As of 2026, North Carolina remains one of a small number of states that still lets a spouse sue the third party who helped break up their marriage. Two civil claims make this possible: alienation of affection and criminal conversation. Both are filed against the outside person, often a spouse’s affair partner, and both can result in compensatory and punitive damages.
These are civil lawsuits for money damages, not criminal charges. Despite its name, criminal conversation is not a crime. It is an old common-law term for a civil claim based on adultery. A spouse who believes a third party destroyed the marriage can bring one or both claims, and they are frequently filed together.
The conduct that supports these claims must have happened before the date of separation. North Carolina General Statute 52-13 governs how the claims work, including a three-year filing deadline and the requirement that the wrongful acts occur while the marriage was still intact. Because the stakes and the evidence standards are high, anyone considering one of these lawsuits, or defending against one, benefits from talking with a family law attorney early.
What alienation of affection and criminal conversation actually mean
These claims are sometimes called heart balm torts. Most states abolished them decades ago. North Carolina kept them, which is why people across the state still ask whether they can sue a spouse’s affair partner. The answer is often yes, but the two claims rest on different facts.
Alienation of affection
Alienation of affection targets a third party whose wrongful conduct destroyed the love and affection between a married couple. To succeed, the suing spouse must prove three things:
- The married couple shared genuine love and affection.
- That love and affection was alienated and destroyed.
- The wrongful and malicious acts of the defendant caused the alienation.
Notice what is missing from that list: sex. An alienation claim does not require proof of a physical affair. The defendant does not even have to be a romantic partner. In many cases the defendant is the spouse’s lover, but the claim can also reach an in-law, a friend, or anyone whose intentional interference pulled the marriage apart. What matters is that the defendant’s conduct, not ordinary marital problems, was the effective cause of the breakdown.
Criminal conversation
Criminal conversation is narrower and, in some ways, easier to prove. It requires only two elements:
- A valid marriage existed between the suing spouse and their spouse.
- The defendant had sexual intercourse with the suing spouse’s spouse during the marriage.
That is the entire claim. North Carolina treats criminal conversation as close to a strict-liability tort. Once the marriage and the sexual relationship are established, the defendant is generally liable. The suing spouse rarely has direct proof of intercourse, so courts allow circumstantial evidence, such as hotel records, travel together, text messages, photographs, and similar proof showing both opportunity and inclination.
Because the elements overlap with an affair, the two claims often appear in the same complaint. Alienation of affection addresses the destruction of the marriage. Criminal conversation addresses the sexual relationship itself.
How North Carolina law limits these claims
North Carolina narrowed these torts through statute, and the limits decide many cases before they reach a jury. The controlling law is found in NCGS 52-13.
The conduct must occur before separation
For acts on or after October 1, 2009, no conduct that happens after the spouses physically separate can support either claim, as long as at least one spouse intended that separation to be permanent.

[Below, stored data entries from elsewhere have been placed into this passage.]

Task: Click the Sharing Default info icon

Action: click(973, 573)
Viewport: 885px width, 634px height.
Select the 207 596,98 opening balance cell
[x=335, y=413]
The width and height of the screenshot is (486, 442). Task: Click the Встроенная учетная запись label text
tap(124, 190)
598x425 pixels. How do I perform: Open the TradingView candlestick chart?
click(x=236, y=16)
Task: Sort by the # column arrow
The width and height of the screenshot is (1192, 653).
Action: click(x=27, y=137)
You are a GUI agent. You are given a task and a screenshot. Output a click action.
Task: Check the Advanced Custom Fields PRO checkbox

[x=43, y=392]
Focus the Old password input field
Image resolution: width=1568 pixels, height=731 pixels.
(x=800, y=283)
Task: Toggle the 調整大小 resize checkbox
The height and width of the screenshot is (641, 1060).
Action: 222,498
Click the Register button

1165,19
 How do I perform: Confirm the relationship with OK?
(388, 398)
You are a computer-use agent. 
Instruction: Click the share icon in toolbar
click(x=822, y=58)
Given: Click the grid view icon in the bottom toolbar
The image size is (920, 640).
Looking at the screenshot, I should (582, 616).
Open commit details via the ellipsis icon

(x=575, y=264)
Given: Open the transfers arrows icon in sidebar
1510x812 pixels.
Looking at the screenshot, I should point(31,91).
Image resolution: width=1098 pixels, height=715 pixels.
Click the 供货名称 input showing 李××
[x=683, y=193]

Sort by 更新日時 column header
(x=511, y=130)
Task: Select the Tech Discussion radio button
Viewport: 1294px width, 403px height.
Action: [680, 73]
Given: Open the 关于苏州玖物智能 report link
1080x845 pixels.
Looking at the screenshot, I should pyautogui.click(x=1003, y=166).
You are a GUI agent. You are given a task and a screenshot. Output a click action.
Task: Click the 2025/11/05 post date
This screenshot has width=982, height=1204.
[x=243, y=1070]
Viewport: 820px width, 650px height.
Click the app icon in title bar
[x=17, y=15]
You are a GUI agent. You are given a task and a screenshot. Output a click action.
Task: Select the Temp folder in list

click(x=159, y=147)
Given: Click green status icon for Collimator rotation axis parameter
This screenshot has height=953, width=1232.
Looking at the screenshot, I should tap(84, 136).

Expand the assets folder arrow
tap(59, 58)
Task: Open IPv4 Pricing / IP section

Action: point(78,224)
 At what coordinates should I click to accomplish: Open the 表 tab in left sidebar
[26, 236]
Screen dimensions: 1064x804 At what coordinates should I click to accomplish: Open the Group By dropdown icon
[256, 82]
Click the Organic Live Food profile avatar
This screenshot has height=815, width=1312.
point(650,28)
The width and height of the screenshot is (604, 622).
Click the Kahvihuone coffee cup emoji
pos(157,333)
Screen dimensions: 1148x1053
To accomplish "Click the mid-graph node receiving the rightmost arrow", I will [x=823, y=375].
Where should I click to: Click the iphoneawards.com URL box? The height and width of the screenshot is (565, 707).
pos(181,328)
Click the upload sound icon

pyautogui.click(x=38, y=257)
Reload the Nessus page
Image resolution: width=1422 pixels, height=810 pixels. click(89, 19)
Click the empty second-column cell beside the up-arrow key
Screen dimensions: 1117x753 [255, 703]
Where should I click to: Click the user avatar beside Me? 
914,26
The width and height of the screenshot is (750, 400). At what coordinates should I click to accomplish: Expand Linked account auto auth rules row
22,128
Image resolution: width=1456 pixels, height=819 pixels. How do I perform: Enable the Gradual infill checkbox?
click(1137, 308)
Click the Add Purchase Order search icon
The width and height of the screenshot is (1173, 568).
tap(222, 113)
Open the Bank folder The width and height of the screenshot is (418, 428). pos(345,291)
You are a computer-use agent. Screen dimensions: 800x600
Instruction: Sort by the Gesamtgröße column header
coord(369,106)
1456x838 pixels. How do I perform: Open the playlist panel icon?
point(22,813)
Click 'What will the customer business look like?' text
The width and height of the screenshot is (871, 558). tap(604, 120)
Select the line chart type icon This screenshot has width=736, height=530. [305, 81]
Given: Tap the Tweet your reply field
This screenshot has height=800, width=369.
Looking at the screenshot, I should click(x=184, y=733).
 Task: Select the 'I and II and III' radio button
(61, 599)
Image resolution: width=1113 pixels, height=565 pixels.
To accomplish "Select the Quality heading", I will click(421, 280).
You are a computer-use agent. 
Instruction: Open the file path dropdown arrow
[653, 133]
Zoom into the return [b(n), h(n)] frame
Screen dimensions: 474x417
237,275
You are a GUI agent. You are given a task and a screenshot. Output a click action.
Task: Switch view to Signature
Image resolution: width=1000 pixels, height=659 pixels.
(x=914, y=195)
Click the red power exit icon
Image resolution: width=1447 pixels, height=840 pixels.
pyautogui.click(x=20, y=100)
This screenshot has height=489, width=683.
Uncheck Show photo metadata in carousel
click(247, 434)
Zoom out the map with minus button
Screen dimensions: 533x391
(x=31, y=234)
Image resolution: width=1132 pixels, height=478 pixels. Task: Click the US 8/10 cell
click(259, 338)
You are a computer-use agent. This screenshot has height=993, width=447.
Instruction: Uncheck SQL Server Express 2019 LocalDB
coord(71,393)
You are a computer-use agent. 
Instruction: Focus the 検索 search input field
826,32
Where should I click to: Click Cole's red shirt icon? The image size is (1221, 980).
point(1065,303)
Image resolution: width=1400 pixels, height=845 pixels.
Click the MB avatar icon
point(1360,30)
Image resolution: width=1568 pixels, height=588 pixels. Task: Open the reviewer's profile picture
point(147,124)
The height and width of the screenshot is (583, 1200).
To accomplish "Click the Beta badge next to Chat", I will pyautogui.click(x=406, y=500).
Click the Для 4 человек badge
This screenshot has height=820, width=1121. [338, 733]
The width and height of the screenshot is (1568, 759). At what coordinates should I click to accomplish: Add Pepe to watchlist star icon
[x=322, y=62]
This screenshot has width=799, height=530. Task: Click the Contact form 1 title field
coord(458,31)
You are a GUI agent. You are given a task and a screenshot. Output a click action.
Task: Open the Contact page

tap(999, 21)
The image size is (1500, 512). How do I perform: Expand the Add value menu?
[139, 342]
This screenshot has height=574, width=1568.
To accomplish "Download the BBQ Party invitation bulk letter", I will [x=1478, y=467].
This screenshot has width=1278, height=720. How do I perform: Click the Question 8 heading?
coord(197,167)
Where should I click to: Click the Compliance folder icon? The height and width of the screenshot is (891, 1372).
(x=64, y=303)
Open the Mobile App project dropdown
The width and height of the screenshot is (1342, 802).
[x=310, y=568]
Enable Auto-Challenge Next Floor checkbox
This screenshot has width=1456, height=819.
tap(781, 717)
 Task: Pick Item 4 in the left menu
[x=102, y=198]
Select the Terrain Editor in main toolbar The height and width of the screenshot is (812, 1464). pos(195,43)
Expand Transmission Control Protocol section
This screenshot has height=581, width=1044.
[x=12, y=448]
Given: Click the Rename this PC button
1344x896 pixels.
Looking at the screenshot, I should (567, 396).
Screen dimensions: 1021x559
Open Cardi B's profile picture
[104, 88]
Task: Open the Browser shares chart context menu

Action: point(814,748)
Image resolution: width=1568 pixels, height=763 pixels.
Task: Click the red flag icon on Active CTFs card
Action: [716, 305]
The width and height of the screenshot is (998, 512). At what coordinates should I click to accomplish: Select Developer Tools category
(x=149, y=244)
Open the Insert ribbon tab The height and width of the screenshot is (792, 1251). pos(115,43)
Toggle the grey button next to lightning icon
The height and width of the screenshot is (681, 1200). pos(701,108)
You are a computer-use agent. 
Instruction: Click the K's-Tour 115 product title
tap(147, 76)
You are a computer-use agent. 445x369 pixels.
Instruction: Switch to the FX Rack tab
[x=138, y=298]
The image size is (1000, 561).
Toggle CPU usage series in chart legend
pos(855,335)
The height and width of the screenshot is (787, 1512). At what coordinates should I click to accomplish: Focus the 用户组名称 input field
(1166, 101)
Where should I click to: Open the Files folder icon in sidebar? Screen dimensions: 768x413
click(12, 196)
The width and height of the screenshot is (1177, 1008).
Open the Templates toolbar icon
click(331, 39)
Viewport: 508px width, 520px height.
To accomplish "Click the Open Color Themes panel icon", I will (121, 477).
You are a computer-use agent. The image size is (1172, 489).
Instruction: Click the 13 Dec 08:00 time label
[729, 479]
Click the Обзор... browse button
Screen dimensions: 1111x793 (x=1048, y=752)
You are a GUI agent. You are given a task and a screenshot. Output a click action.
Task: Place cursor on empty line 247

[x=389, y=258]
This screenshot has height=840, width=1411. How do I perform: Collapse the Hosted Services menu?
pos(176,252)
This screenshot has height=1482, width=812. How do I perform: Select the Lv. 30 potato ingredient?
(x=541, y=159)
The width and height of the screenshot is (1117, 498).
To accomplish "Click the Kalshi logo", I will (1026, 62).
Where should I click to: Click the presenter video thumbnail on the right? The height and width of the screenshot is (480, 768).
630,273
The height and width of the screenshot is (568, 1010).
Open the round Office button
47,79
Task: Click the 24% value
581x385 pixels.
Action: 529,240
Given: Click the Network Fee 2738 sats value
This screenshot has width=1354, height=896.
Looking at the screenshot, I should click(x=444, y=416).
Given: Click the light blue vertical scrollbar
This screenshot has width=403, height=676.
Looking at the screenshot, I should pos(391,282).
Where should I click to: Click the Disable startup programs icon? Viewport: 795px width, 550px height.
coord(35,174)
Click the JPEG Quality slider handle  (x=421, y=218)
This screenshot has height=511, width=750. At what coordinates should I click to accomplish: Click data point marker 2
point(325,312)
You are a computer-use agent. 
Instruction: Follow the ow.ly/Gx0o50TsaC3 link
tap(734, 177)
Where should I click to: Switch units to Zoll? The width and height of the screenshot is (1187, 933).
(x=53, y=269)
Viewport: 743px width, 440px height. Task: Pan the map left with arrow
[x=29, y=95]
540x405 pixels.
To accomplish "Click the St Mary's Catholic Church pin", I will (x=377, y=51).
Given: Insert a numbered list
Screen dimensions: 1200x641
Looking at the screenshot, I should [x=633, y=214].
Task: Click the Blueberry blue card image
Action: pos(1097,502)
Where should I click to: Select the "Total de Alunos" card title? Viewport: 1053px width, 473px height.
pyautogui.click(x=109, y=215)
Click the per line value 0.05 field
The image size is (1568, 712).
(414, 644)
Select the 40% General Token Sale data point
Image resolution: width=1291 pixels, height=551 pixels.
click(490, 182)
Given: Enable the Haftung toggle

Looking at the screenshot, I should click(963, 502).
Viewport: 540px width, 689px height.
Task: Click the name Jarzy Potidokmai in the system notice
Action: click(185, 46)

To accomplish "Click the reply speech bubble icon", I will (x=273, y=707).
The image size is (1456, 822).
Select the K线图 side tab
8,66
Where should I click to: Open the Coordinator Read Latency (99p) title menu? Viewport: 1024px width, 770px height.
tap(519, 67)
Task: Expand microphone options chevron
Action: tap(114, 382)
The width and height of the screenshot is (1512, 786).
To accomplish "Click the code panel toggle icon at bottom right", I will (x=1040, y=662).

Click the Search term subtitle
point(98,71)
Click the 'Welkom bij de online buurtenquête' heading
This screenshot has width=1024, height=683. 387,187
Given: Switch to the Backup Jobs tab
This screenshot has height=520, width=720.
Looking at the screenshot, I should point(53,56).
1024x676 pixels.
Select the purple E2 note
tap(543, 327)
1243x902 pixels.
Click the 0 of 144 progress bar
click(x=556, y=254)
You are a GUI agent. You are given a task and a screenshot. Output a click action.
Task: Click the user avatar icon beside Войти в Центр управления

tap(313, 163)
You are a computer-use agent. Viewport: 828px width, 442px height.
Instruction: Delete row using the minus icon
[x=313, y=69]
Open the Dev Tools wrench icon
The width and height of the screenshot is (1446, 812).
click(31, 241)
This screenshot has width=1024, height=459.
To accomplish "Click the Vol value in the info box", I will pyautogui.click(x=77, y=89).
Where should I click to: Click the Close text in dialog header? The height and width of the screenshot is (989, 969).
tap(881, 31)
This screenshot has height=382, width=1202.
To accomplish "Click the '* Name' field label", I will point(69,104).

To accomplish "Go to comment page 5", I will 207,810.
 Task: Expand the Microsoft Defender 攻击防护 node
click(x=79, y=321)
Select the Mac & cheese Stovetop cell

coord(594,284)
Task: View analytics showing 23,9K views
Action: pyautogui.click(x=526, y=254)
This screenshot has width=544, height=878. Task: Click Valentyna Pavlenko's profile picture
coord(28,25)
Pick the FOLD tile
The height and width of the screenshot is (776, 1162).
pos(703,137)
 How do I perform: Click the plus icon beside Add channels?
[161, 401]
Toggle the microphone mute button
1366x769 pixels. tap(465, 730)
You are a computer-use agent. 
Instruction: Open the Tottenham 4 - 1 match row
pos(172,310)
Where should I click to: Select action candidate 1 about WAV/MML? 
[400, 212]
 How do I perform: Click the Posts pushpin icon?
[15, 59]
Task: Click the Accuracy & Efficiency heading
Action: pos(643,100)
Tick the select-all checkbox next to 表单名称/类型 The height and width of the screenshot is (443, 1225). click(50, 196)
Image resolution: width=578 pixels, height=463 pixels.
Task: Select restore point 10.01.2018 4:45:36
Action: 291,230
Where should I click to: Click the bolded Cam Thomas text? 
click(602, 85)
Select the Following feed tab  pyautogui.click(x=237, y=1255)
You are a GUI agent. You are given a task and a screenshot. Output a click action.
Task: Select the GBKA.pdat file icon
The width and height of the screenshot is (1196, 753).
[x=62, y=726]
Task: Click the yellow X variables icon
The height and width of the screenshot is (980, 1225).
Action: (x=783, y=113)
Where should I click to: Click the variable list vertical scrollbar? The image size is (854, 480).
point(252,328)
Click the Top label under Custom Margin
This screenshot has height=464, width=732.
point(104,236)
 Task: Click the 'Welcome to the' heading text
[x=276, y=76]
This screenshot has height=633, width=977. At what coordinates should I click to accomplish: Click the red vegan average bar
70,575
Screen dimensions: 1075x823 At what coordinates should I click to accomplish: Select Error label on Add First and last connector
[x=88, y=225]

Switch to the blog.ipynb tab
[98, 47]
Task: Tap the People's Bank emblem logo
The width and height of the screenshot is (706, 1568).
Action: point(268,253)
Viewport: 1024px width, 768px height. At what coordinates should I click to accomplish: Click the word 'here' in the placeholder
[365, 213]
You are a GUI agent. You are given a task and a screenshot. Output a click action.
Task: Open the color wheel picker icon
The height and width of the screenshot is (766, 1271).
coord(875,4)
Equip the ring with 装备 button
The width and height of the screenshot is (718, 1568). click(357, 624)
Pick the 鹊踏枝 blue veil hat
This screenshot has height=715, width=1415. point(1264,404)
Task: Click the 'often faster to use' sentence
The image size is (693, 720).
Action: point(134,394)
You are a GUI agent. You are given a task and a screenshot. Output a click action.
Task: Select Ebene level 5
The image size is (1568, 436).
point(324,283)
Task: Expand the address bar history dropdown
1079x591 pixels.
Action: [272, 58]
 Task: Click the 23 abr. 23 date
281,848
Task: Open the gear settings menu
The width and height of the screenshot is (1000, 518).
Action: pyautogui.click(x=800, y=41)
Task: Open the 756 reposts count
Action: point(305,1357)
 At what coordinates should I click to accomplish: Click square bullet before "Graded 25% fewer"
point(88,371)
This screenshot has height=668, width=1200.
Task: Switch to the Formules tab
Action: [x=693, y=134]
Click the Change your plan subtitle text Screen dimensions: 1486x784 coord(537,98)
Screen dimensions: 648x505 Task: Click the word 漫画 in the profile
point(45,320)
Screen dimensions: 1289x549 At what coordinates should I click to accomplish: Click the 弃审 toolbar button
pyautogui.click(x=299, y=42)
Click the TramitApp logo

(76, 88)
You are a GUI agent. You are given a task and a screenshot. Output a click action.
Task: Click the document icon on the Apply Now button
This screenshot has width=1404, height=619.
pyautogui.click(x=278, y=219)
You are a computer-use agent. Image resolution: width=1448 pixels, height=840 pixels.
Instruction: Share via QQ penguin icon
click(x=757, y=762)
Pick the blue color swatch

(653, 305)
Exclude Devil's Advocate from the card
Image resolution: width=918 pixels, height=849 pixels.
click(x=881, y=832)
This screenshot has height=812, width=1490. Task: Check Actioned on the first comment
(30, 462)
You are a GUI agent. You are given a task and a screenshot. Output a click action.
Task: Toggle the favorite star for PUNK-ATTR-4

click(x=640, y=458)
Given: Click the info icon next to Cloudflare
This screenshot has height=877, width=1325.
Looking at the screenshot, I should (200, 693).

In plain terms, the affair or interference has to have occurred while the marriage was still together. A relationship that begins only after a permanent separation does not create a claim.
There is an important nuance. Acts that take place after separation are not actionable on their own, but they can still be used as evidence to corroborate conduct that happened before separation. A relationship that continues openly after the couple splits can help prove that something was already underway beforehand.
Three years to file
A claim for alienation of affection or criminal conversation must be filed within three years of the last act by the defendant that gives rise to the claim. Miss that window and the claim is barred regardless of how strong the facts are. Timing analysis matters here, because the law treats the alienation as a continuing wrong, and the clock generally runs from the last wrongful act rather than the first.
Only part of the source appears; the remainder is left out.